┌──
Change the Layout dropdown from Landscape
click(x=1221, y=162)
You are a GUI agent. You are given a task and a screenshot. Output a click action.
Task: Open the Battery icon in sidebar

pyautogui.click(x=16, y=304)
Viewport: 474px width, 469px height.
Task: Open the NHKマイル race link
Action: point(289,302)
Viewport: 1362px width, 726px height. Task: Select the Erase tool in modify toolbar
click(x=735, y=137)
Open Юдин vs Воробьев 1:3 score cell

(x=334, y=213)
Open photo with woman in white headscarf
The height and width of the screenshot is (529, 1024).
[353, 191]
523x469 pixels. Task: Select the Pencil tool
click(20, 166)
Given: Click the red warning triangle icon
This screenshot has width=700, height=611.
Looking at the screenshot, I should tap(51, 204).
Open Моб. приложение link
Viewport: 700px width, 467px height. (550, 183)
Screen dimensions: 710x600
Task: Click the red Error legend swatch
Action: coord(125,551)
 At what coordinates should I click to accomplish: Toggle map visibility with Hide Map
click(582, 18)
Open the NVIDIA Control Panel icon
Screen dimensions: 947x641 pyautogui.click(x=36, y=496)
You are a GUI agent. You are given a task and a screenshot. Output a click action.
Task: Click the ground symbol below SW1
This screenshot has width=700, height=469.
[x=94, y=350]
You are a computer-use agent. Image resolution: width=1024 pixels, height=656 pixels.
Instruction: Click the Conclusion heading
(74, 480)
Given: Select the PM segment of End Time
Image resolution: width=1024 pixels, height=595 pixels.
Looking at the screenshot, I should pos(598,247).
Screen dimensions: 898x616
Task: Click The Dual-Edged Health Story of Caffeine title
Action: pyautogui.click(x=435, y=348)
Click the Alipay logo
└──
▶ **Exercise instructions**
Output exactly one stretch of the listing: from the line containing "Viewport: 1362px width, 726px" through the line containing "Task: Click the ground symbol below SW1", both end lines included.

▶ **Result of this task**
Viewport: 1362px width, 726px height. Task: Select the Erase tool in modify toolbar
click(x=735, y=137)
Open Юдин vs Воробьев 1:3 score cell

(x=334, y=213)
Open photo with woman in white headscarf
The height and width of the screenshot is (529, 1024).
[353, 191]
523x469 pixels. Task: Select the Pencil tool
click(20, 166)
Given: Click the red warning triangle icon
This screenshot has width=700, height=611.
Looking at the screenshot, I should tap(51, 204).
Open Моб. приложение link
Viewport: 700px width, 467px height. (550, 183)
Screen dimensions: 710x600
Task: Click the red Error legend swatch
Action: coord(125,551)
 At what coordinates should I click to accomplish: Toggle map visibility with Hide Map
click(582, 18)
Open the NVIDIA Control Panel icon
Screen dimensions: 947x641 pyautogui.click(x=36, y=496)
You are a GUI agent. You are given a task and a screenshot. Output a click action.
Task: Click the ground symbol below SW1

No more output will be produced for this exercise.